Earlier this year, Saskatchewan announced it will reduce its 12 existing health regions to a single administrative entity by the fall. The government estimates the move will save $10 million to $20 million by 2018-19.

Every regional health authority has been given savings targets and told by the government it cannot run a deficit in 2017-18. The WRHA, the province's largest authority, was ordered to find $83 million in savings.

Federal health transfers down

The government led the provincial charge against a decrease by the federal government to federal health transfers. Although they were not slashed like under the Chrétien Liberals in the '90s, for the first time since 2004, health transfers only increased by three per cent as opposed to six.

Pallister has been silent on what this will mean for health-care spending in Manitoba and has so far refused to sign on to the national health accord.

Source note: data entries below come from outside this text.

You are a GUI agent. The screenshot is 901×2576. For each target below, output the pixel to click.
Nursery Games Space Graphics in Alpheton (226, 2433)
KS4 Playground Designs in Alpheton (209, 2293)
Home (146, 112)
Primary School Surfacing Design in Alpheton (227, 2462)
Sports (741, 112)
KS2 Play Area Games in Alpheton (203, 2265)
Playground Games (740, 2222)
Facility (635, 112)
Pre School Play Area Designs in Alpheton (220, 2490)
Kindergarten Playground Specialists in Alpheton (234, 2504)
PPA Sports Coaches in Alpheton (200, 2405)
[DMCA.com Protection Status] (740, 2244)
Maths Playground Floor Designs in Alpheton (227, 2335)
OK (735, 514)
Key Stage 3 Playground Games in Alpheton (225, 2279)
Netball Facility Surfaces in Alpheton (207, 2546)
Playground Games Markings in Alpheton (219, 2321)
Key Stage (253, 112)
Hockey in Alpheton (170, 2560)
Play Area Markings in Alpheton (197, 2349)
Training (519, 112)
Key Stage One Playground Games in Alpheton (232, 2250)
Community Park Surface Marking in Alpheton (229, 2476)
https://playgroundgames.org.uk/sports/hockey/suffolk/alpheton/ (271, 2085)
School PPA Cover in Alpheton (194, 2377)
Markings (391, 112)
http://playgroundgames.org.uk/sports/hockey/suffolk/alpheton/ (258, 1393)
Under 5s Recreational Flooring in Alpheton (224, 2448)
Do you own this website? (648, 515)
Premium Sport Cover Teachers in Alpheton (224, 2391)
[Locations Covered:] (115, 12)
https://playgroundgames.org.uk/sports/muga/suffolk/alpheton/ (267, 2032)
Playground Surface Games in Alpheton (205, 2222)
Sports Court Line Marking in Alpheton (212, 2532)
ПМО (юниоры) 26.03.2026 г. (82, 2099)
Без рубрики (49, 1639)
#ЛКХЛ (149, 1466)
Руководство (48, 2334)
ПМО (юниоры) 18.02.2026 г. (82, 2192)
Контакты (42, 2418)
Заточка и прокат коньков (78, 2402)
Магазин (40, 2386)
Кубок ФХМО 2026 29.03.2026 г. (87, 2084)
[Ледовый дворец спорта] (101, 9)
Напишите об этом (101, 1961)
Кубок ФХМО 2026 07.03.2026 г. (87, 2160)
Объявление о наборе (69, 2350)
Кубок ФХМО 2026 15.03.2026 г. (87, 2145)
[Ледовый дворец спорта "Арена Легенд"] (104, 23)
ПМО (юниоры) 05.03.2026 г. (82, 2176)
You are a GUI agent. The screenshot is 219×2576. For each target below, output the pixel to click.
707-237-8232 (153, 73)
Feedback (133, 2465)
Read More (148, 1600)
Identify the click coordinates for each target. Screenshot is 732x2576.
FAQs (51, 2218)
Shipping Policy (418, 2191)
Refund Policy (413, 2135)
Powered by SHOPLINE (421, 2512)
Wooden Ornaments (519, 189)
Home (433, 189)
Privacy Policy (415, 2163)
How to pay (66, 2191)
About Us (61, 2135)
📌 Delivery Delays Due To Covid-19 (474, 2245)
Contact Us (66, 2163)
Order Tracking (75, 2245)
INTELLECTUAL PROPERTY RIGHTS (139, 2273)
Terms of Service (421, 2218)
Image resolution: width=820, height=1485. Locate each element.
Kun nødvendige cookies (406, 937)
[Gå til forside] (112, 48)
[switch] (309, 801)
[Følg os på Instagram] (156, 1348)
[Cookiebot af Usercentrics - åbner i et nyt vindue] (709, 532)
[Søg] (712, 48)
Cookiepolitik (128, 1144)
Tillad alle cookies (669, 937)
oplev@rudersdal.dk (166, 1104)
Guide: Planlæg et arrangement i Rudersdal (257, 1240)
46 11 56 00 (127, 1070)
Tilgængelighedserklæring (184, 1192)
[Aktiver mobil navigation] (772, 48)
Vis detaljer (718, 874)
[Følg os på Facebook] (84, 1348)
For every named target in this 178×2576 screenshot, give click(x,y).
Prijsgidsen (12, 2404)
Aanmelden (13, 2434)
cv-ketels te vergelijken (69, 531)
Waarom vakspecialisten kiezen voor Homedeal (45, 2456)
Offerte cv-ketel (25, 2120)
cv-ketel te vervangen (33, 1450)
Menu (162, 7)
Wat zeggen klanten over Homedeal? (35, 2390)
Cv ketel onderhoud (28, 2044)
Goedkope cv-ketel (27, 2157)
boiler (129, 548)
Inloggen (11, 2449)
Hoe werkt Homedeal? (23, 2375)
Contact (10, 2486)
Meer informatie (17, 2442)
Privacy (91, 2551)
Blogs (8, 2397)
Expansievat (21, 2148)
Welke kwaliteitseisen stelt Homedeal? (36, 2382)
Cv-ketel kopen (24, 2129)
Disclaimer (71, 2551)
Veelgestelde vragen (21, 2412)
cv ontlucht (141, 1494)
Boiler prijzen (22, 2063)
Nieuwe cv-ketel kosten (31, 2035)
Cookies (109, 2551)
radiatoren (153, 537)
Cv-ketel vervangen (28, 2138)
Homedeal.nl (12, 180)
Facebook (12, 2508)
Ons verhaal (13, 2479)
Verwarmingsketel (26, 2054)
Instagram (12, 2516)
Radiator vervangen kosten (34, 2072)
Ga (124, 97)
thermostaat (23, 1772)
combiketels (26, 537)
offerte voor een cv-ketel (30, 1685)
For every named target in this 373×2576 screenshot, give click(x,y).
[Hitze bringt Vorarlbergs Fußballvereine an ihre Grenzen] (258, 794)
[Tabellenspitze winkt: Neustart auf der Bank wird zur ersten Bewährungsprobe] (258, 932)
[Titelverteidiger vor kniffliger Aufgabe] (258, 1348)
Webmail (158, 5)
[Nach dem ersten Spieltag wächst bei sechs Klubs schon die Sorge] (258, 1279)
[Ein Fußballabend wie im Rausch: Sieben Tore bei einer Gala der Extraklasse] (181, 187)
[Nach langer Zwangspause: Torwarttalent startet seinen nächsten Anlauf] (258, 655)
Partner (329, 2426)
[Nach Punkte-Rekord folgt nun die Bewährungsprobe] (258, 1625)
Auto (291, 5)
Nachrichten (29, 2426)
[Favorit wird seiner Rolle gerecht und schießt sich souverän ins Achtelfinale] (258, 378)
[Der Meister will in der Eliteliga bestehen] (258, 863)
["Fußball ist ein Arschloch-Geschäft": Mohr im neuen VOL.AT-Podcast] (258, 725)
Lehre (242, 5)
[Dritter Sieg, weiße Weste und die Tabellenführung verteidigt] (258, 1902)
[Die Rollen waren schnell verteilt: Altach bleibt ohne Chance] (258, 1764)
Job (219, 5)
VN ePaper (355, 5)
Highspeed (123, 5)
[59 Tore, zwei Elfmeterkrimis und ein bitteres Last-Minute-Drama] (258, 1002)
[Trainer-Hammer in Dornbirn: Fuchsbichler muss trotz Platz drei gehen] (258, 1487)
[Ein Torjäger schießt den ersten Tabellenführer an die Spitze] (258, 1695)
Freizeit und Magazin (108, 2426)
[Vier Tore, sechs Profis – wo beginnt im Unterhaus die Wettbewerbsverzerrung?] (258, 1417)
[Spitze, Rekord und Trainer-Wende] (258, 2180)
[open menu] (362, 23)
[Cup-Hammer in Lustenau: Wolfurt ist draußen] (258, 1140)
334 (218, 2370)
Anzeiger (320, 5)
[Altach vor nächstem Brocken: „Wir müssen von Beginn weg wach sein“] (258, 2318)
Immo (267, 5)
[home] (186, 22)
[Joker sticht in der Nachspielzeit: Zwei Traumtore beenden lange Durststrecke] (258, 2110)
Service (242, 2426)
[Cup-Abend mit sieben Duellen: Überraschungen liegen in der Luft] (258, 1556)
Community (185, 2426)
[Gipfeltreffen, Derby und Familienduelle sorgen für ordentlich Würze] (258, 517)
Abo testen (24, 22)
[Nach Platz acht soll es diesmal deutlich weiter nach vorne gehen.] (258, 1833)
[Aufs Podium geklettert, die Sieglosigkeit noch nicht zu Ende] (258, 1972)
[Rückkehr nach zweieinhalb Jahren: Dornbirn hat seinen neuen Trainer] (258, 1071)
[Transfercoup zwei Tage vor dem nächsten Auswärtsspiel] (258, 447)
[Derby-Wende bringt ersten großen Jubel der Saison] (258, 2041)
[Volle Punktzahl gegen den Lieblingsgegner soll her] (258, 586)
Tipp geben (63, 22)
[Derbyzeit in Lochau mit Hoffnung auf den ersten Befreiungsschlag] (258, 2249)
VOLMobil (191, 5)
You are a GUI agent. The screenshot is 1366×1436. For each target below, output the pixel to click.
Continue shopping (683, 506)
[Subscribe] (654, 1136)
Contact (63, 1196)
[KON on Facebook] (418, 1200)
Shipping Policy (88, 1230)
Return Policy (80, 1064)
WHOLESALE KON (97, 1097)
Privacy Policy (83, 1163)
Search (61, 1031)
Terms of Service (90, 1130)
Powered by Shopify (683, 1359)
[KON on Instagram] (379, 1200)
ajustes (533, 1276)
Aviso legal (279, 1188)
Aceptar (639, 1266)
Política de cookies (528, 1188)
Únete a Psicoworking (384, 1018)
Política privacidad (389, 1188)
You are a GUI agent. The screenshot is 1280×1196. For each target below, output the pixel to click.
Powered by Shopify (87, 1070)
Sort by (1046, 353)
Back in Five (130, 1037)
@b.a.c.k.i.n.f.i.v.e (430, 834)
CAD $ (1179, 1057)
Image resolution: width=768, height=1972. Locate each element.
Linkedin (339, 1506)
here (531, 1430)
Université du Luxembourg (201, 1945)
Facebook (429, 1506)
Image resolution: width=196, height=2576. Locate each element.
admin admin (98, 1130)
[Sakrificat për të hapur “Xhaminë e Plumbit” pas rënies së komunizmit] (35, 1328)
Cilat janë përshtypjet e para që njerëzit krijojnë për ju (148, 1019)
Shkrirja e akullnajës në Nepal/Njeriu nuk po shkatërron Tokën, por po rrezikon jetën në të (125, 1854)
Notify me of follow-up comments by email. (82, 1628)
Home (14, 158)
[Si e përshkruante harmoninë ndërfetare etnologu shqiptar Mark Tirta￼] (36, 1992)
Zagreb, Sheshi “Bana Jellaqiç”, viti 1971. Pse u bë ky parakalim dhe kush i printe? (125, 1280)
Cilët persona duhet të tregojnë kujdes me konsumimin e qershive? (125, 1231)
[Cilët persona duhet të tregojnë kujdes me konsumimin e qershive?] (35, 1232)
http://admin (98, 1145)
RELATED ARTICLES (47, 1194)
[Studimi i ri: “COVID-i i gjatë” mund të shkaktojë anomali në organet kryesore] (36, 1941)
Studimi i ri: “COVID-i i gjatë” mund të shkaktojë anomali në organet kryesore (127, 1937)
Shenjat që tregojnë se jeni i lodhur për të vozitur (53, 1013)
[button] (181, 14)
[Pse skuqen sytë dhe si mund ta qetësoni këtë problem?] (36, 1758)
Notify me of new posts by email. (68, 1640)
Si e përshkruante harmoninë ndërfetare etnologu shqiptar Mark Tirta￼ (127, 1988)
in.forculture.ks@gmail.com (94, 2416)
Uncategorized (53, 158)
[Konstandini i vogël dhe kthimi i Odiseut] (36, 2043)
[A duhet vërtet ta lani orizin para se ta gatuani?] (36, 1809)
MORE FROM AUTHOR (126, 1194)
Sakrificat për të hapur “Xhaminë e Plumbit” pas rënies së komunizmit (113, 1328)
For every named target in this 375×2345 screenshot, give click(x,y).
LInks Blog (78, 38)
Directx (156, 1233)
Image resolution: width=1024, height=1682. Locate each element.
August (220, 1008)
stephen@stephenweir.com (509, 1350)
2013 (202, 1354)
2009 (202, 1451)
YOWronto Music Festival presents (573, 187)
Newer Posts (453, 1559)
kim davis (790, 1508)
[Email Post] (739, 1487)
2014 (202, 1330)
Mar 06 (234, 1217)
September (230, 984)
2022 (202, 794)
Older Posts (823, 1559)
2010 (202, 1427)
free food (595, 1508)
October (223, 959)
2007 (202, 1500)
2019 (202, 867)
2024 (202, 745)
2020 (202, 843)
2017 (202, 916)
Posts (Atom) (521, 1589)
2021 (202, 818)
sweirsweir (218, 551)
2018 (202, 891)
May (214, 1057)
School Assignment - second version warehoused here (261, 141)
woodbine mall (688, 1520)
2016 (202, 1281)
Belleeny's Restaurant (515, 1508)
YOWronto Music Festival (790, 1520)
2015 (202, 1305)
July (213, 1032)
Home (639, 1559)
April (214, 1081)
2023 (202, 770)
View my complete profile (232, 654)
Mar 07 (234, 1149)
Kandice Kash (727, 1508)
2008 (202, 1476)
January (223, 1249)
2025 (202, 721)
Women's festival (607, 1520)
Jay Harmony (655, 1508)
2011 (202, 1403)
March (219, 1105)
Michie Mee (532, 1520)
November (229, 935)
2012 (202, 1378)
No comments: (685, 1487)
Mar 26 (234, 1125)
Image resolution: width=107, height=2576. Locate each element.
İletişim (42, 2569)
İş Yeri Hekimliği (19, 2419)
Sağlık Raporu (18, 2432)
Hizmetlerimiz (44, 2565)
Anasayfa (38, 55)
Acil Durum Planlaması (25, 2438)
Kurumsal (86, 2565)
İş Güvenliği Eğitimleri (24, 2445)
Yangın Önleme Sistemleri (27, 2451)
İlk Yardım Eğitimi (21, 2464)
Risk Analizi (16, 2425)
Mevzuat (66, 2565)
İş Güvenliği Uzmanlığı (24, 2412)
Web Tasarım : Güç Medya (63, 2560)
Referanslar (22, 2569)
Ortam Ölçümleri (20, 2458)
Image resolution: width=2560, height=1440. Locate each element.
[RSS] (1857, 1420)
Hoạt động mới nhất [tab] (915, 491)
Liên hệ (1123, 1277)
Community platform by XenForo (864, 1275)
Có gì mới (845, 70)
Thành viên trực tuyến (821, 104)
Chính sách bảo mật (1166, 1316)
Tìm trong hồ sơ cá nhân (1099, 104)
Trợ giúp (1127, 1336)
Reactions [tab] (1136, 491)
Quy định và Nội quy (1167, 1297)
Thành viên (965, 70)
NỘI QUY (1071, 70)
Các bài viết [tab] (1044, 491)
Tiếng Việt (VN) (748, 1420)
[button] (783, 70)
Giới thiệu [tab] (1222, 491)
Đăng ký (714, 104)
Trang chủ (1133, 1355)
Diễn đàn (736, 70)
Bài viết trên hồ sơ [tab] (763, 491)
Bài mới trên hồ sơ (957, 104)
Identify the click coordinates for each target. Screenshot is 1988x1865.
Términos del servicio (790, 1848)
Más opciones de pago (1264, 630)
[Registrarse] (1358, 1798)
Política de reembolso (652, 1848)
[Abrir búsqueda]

"The reality is the health-care costs are going to rise, every single study has said so, and we need to have a national dialogue around how we deal with health-care support and funding," Pallister said in February.

'Need to find major efficiencies': U of M prof

Dr. Alex Singer, a primary care physician and assistant professor at the University of Manitoba, argues if the province wants to change the system, improve wait times and save money in the long run, it must focus on innovation, not cuts.

"I think we really need to go down this road of innovation — to innovate our way into a more efficient health-care system, rather then go back to where we were in the bad old days of cut, cut cut, until everyone gets frustrated and services get affected," Singer said.

Singer pointed to a recent study by the Manitoba Centre for Health Policy which found that wait times in emergency rooms weren't necessarily caused by too many patients in the waiting room, but long waits for test results.

He said an upfront investment in better digital record-keeping, decreasing the number of unnecessary tests and creating better digital warnings for doctors conducting tests would pay off in spades.

For example, he said the Winnipeg Regional Health Authority saved hundreds of thousands of dollars by decreasing the number of vitamin D tests it administered by adding a simple prompt that showed doctors the reasons why a patient needed, or didn't need, the test.

"More is not always better," Singer said.

"In order to find major savings, you need to find major efficiencies."